Required action
Everything from the line containing "Task: Switch to the change.log tab" through the final line of the entries must be repeated exactly, and only that, without pictures.
═══ Data provided
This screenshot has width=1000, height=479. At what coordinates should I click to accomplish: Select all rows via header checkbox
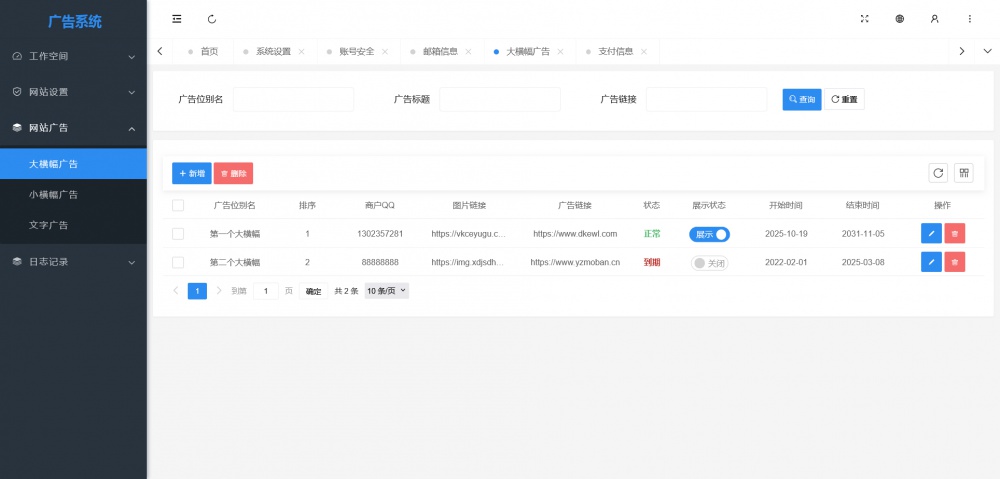coord(178,205)
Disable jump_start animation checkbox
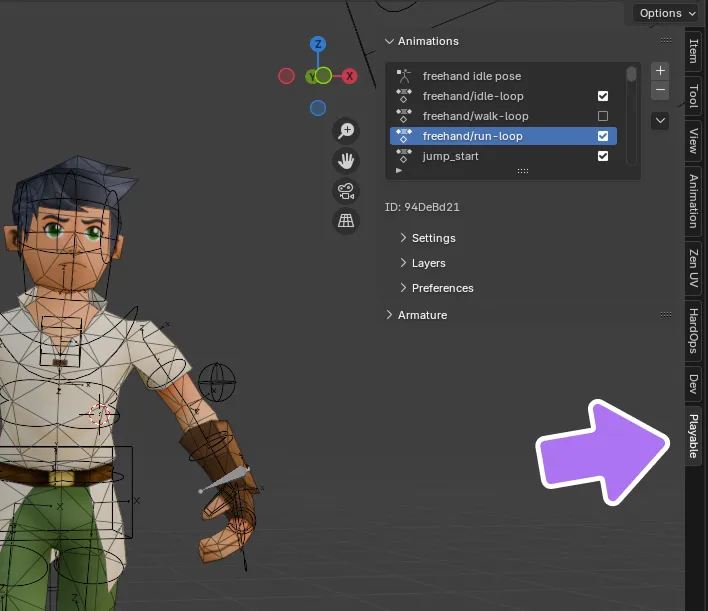 (x=603, y=156)
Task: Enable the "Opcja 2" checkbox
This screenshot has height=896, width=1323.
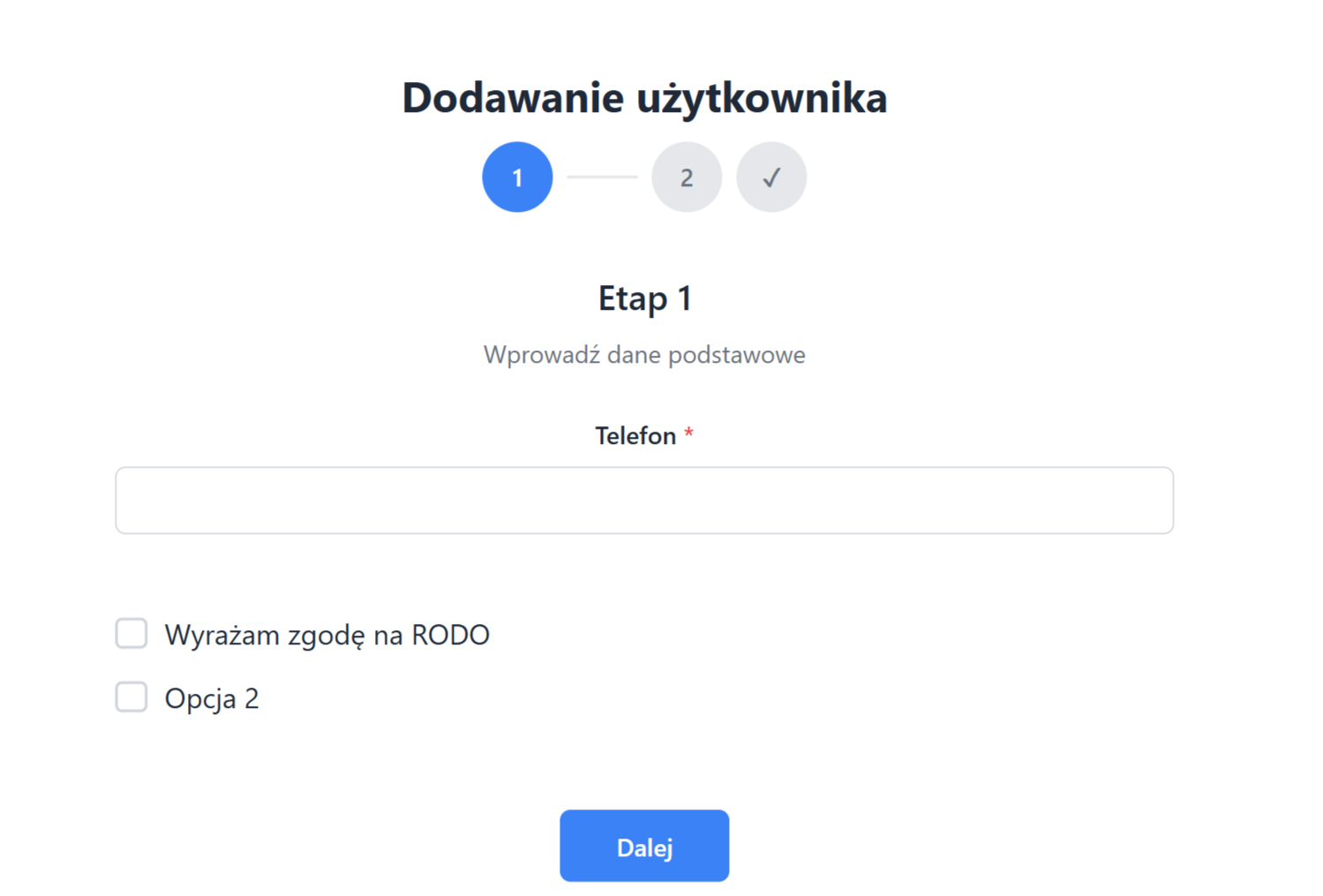Action: pos(132,697)
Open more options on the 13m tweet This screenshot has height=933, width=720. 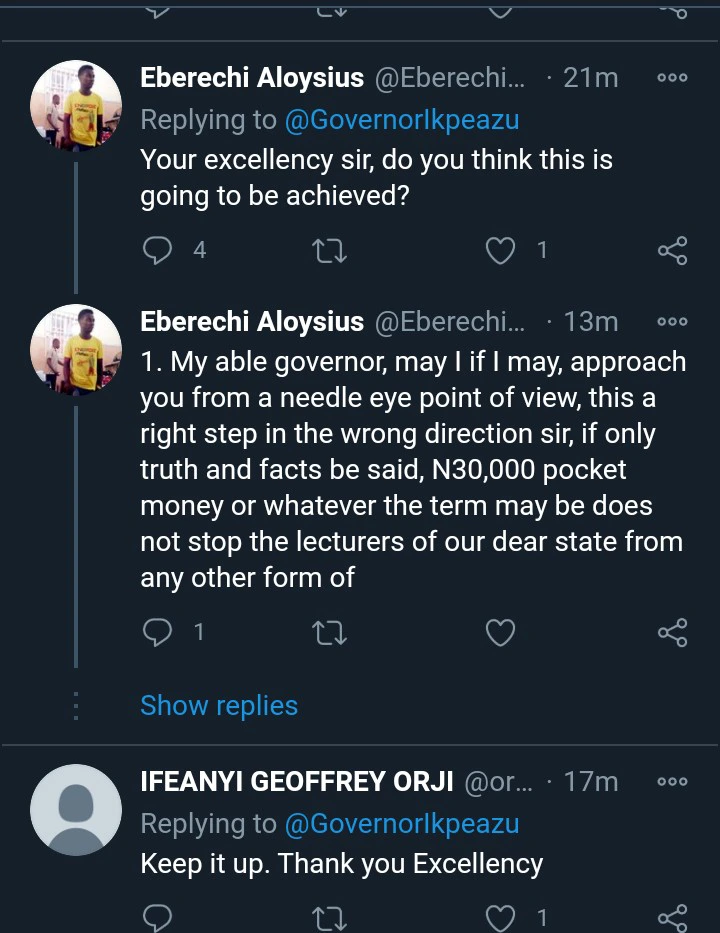point(672,322)
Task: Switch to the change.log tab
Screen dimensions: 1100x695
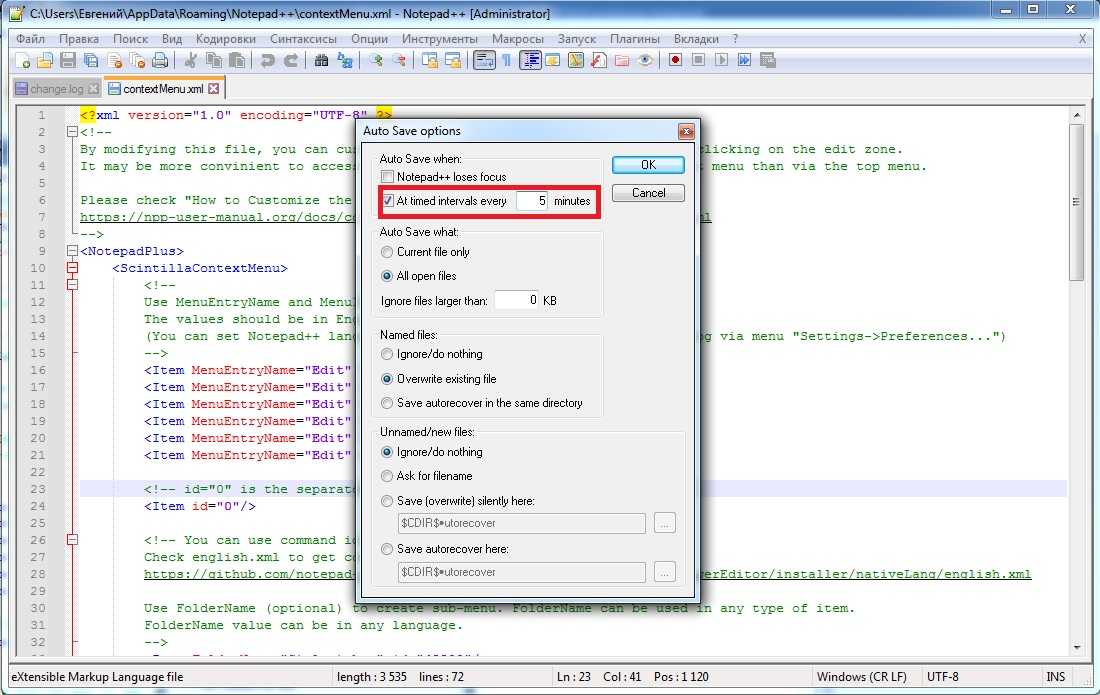Action: click(x=50, y=88)
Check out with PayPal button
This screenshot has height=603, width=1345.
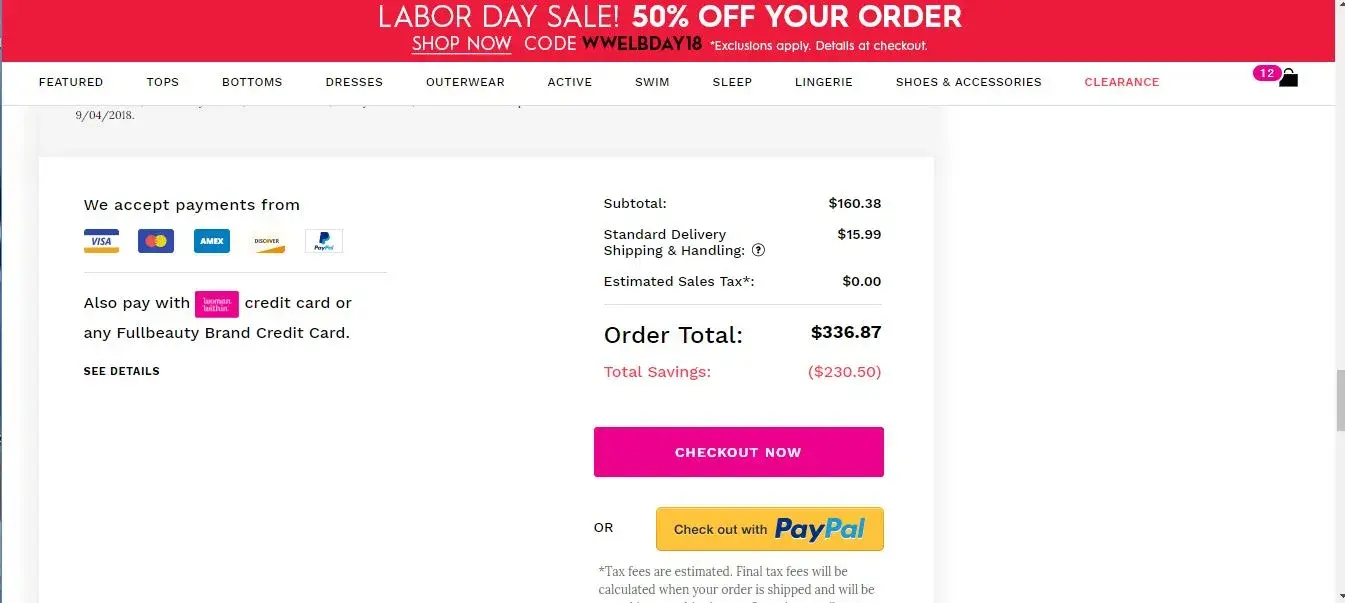coord(769,529)
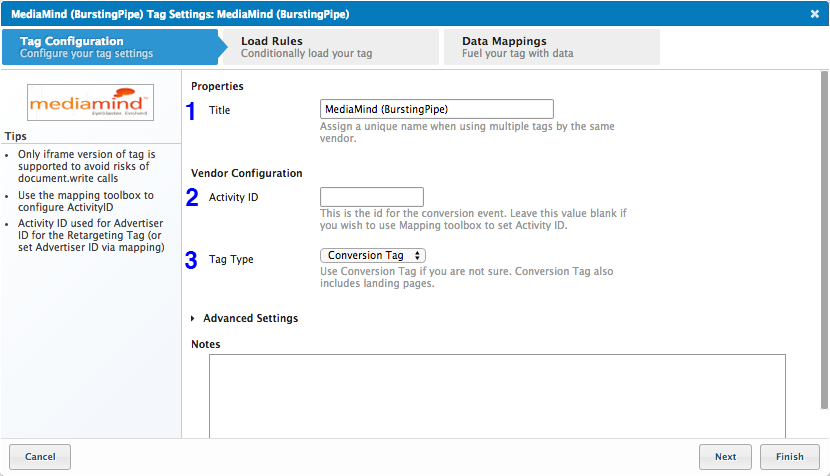Viewport: 830px width, 476px height.
Task: Go to the Data Mappings tab
Action: click(550, 47)
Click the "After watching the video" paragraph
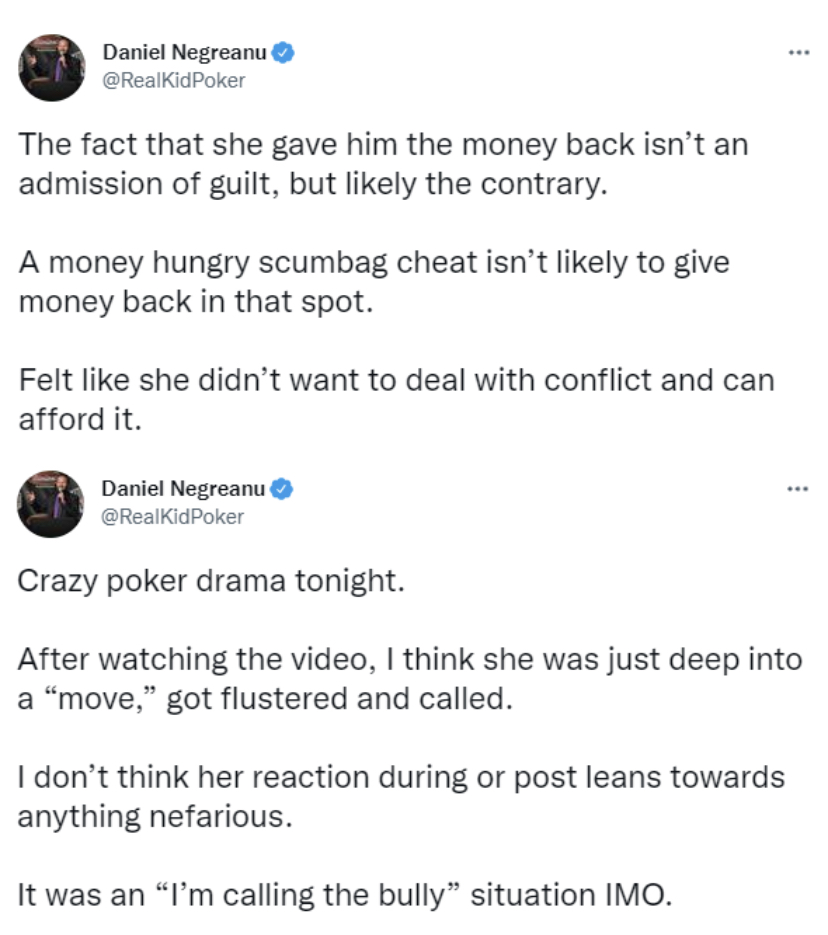 (x=408, y=679)
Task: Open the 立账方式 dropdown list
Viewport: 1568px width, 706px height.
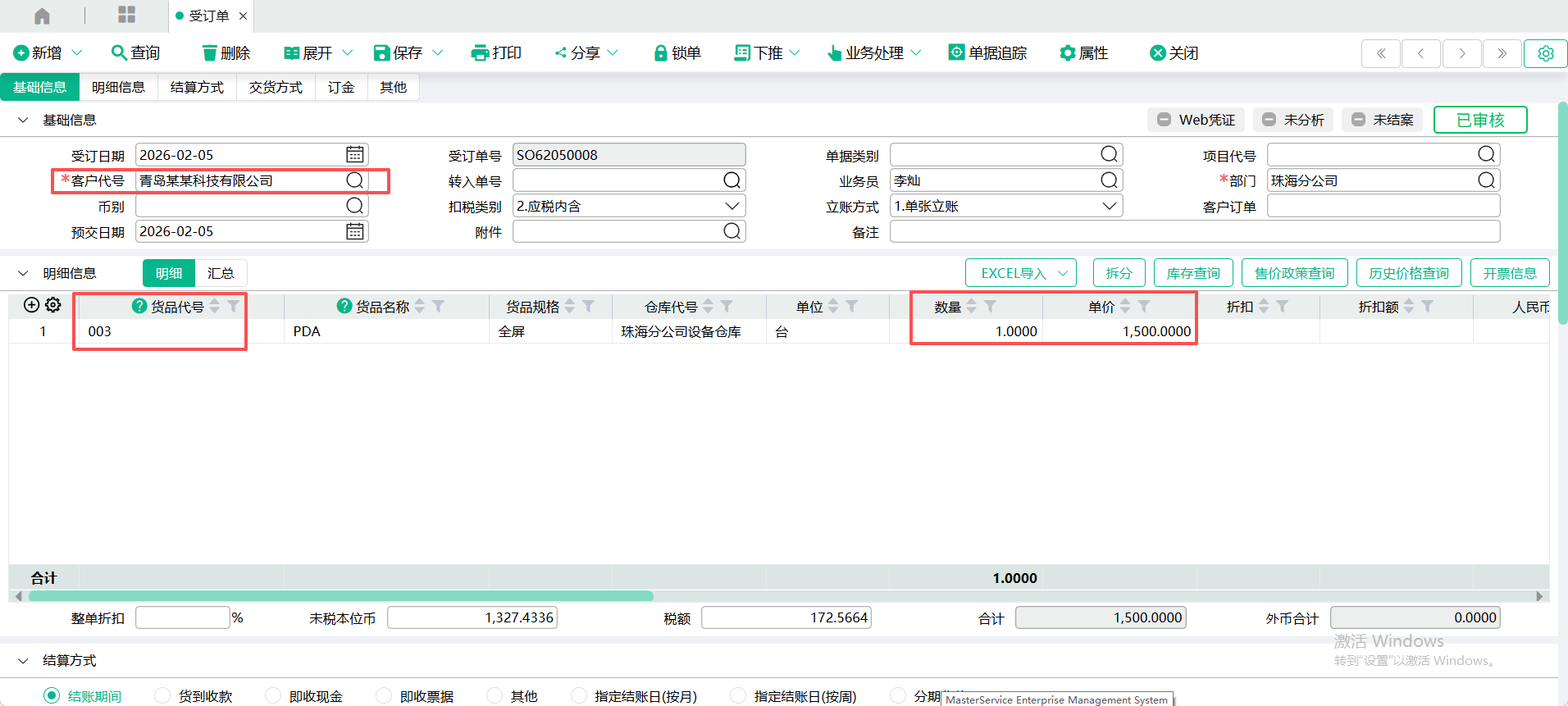Action: click(x=1109, y=206)
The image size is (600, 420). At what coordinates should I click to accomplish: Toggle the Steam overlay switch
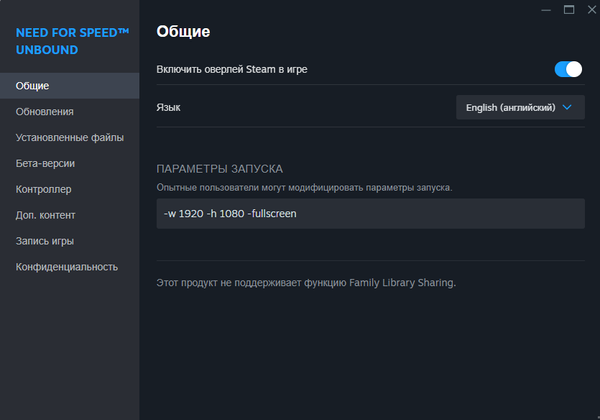568,69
══════
Task result
Task: Switch to the change.log tab
Screen dimensions: 1100x695
Action: click(x=50, y=88)
Check out with PayPal button
This screenshot has height=603, width=1345.
coord(769,529)
Viewport: 830px width, 476px height.
Task: Go to the Data Mappings tab
Action: click(550, 47)
Click the "After watching the video" paragraph
 (x=408, y=679)
Task: Open the 立账方式 dropdown list
Viewport: 1568px width, 706px height.
Action: click(x=1109, y=206)
The image size is (600, 420). At what coordinates should I click to accomplish: Toggle the Steam overlay switch
568,69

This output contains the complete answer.